ASSIGNMENT 1:
Answer these questions from the article on the Animas River spill, each in a few words.
(a) How many gallons of toxic metals entered the river?
(b) How long is the Animas River?
(c) Which mine did an EPA study name the largest source of surface water pollution in the United States?
ASSIGNMENT 2: Reproduce a passage of the article on the Animas River spill word for word. Begin at the words "In a study done" and stop after "it’s 95% done.".
ASSIGNMENT 3: Summarize the article on the Animas River spill in two sentences.

SOURCE PASSAGE:
■ ■ ■
EPA Contaminated Colorado River to Toxic Orange

Exactly how does it happen that during an investigation into pollutants at an abandoned mine in Colorado, the EPA inadvertently ‘pulled a plug’ that was deterring waste from entering the Animas River, thus allowing one million gallons of toxic metals including, zinc, copper and iron flood into the river unabated?

The orange sludge is now travelling down river without any restraint whatsoever. Boaters are obviously told to avoid the river as the toxicity is deadly, farmers are told to halt any watering, and residents are told their water supply is contaminated.

Gee – sorry…

Within a day the sludge had travelled from the Mine in Silverton to Durango. And while they are still ‘evaluating’ the fish death and the related inevitable deaths that will occur to wildlife that rely on the water, I don’t think a lot of people will be so anxious to eat a fish laden with 1 million gallons of toxic mine waste. The water is glowing!

Pish-posh, says the EPA, the water was already dirty anyway…

The Animas River is 126 miles long, flows into the San Juan River in New Mexico which feeds the Colorado River in Utah. Eco reports have long concluded that the tailings are deadly to all fish, migratory birds, animals, vegetation and invertebrates. The risk for humans is most grave for children.

Mines of this sort are mostly found in the middle of what is – or once was – beautiful forest land with bubbling brooks and pristine rivers. Deer, antelope, bunnies, that sort of thing.  Regulations are routinely not adhered to, waste is fed into the rivers and streams, the toxicity levels kill off the fish and wildlife, and the mine tops out it’s useful life and shuts down leaving gaping holes, razed land and – pollution.

In a study done by the EPA, the Iron Mountain mine in Redding, California was given the dubious honor of being the largest source of surface water pollution in the entire United States. It is now a ‘superfund’ site, meaning it was granted special cleanup status and remediation. Twenty years of cleanup and it’s 95% done.

In reading the proposed 2016 budget for the EPA, it sounds like a presidential campaign: $8.6 billion “to be used in addressing climate change and improving air quality, protecting our water, safeguarding the health and safety of the public from toxic chemicals, supporting the environmental health of communities, and working toward a sustainable environmental future for all Americans.”
■ ■ ■
RECORDED DATA:
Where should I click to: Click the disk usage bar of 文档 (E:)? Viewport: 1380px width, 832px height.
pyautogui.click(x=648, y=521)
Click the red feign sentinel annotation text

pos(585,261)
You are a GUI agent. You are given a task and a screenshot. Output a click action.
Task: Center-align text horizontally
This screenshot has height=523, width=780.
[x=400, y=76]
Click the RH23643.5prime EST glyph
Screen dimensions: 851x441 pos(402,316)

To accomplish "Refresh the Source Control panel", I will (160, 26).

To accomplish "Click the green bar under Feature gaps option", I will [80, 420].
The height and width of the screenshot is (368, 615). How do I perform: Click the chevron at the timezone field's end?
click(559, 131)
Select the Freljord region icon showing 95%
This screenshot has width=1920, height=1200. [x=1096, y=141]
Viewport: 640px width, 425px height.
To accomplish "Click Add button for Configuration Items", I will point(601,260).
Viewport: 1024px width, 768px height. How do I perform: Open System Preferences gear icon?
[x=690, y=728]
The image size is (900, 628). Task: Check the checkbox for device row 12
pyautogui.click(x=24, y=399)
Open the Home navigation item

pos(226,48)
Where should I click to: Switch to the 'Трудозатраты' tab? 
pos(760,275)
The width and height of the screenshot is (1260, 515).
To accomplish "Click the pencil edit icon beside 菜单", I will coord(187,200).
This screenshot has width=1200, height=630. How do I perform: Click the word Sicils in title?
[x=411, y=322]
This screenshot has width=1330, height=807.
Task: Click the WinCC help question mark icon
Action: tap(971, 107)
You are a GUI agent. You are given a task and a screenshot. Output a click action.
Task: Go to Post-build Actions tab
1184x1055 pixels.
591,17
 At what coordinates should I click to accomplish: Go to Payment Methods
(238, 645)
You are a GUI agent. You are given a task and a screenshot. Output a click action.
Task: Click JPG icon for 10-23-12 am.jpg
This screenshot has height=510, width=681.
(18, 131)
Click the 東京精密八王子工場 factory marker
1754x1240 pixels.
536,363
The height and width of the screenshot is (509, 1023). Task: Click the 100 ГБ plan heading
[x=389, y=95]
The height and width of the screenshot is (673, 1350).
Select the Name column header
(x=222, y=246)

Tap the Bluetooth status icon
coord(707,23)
■ ■ ■
TASK SOLUTION 1:
(a) One million gallons
(b) 126 miles
(c) The Iron Mountain mine in Redding, California

TASK SOLUTION 2:
In a study done by the EPA, the Iron Mountain mine in Redding, California was given the dubious honor of being the largest source of surface water pollution in the entire United States. It is now a ‘superfund’ site, meaning it was granted special cleanup status and remediation. Twenty years of cleanup and it’s 95% done.

TASK SOLUTION 3: During an investigation at an abandoned mine in Colorado, the EPA inadvertently let one million gallons of toxic metals flood into the Animas River, and boaters were told to avoid the river, farmers to halt watering, and residents that their water supply was contaminated. The Animas flows into the San Juan River, which feeds the Colorado River, and eco reports have long concluded that the tailings are deadly to fish, migratory birds, animals, vegetation and invertebrates.